Ce qu'on appelle « progression » spirituelle est loin d'être linéaire. La vie spirituelle, c'est par nature un désert où se croisent des oasis inattendues, un désir ardent qui devient stagnations longues, avancées brusques, reculs apparents. Tout cela en fait partie au même titre. C'est l'expérience commune de toute vie intérieure sérieuse.

Or, si le c. 653 §1 autorise le renvoi d'un postulant sans procédure formelle, dans le contexte global de ces Constitutions, ce pouvoir discrétionnaire sans procédure contradictoire peut facilement devenir un outil de pression sur ceux qui ne se conforment pas assez vite aux attentes de l'Institut, ou qui ne montreraient pas une sorte de « phase haute d'excitation spirituelle » permanente dont les effets sur la personnalité peuvent être proprement désastreux.

§1. Le novice peut librement quitter l'institut et l'autorité compétente de l'institut peut le renvoyer.

§2. Son noviciat achevé, le novice, s'il est jugé idoine, sera admis à la profession ; sinon il sera renvoyé ; s'il subsiste un doute sur son idonéité, le Supérieur majeur pourra prolonger le temps de probation selon le droit propre, mais non au-delà de six mois.

Canon N°653 - Code de Droit Canonique CIC/1983

Art. 62 §1 et Art. 60 §2: Le tandem « Père et Mère ».

C'est l'un des problèmes les plus sérieux de ces Constitutions. Elles organisent une co-direction structurelle : le « Père » (Modérateur) et la « Mère » exercent ensemble l'autorité sur l'Institut.

Art. 62 Le Père et la Mère
§ 1 — Autorité :

  • Le Modérateur a pleine autorité sur tout l'Institut et sur chacun de ses membres, conformément au droit universel (cf. cc. 617-630) et selon les présentes Constitutions. En pleine collaboration avec le Modérateur mais toujours sous sa dépendance, la Mère participe à l'autorité du Modérateur sur tout l'Institut et sur chacun de ses membres. Le Père et la Mère chercheront toujours à s'accorder et le Père demandera le consentement de la Mère lorsque cela est prescrit (cf. art 9 § 4; 51 § 1; 52 §§ 1, 2, 4 ; 54 §§ 1, 4 ; 63 § 1; 64 § 1; 65 §§ lb, 3, 5 ; 66 §§ 1, 4 ; 67 § 1, 3, 4; 70 § 1).

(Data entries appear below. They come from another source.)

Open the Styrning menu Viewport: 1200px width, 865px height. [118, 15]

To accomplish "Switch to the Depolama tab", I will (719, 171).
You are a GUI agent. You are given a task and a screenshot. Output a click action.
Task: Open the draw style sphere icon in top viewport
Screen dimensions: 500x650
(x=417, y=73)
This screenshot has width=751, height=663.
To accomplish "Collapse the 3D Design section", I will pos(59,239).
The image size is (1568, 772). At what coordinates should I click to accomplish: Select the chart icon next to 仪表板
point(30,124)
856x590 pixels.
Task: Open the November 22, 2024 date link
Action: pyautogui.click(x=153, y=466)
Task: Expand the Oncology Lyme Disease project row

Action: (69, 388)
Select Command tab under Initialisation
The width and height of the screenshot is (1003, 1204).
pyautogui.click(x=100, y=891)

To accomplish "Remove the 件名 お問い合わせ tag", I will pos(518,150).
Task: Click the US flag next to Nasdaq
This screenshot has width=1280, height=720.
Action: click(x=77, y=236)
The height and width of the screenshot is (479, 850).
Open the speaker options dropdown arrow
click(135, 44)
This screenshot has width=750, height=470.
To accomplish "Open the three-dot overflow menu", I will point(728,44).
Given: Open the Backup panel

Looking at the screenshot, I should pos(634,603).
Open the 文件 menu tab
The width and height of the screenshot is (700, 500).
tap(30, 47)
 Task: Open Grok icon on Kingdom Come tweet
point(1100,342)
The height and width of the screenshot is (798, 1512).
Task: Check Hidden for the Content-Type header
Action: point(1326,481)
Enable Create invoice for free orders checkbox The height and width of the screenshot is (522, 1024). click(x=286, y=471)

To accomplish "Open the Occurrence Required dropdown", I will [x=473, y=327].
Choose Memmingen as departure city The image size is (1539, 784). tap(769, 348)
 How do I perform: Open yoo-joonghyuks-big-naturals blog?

Ils exerceront leur autorité avec amour, douceur, patience, sollicitude, affection surnaturelle et confiance tout en étant énergique. La prière et la souffrance offerte seront leurs armes au service de la sanctification de ceux qui leur sont confiés.
  • Le Père et la Mère sont les garants de la fidélité à l'esprit des Fondateurs et devront être priants, vigilants et sans faiblesse pour l'application correcte de la Règle et des Constitutions [31].
  • Ils exercent une sollicitude paternelle et maternelle envers tous les membres (cf. supra, art. 55) qu'ils nomment et déplacent librement restant sauf l'article 65 § 3 et 5.
  • Ils visitent régulièrement tous les Foyers, soit directement, soit par l'intermédiaire du Responsable de la branche masculine, de la Responsable de la branche féminine ou des Assistants généraux (cf c. 628 § 1).

[31] Cf. Service de l'autorité et de l'obéissance, 12.

Constitutions de la FMND, pp. 37-38

Or le droit canonique (can. 596) attribue l'autorité à une personne, liée à une fonction précise. Ce n'est pas une question de rigidité bureaucratique : c'est une garantie de clarté : on sait qui est responsable de quoi, et qui peut être surveillé par qui.

§1. Les Supérieurs et les chapitres des instituts ont sur les membres le pouvoir défini par le droit universel et par les constitutions.

§2. Cependant, dans les instituts religieux cléricaux de droit pontifical, ils possèdent en outre le pouvoir ecclésiastique de gouvernement tant au for externe qu'au for interne.

§3. Au pouvoir dont il s'agit au § 1, s'appliquent les dispositions des cann. 131, 133 et 137-144.

Canon N°596 - Code de Droit Canonique CIC/1983

Quel est exactement le statut canonique de la « Mère » ? Est-elle une vicaire du Modérateur (can. 620) ? Une co-supérieure ? Les Constitutions ne le précisent pas, et le Code de droit canonique ne prévoit nulle part ce type de binôme obligatoire.

On nage en pleine innovation.

Je m'arrête là, j'ai mieux à faire.

Surtout, n'hésitez pas à me répondre cher Frère : cela me donnera sans doute l'occasion de publier davantage de documents que votre Institut n'a pas envie de voir publiés.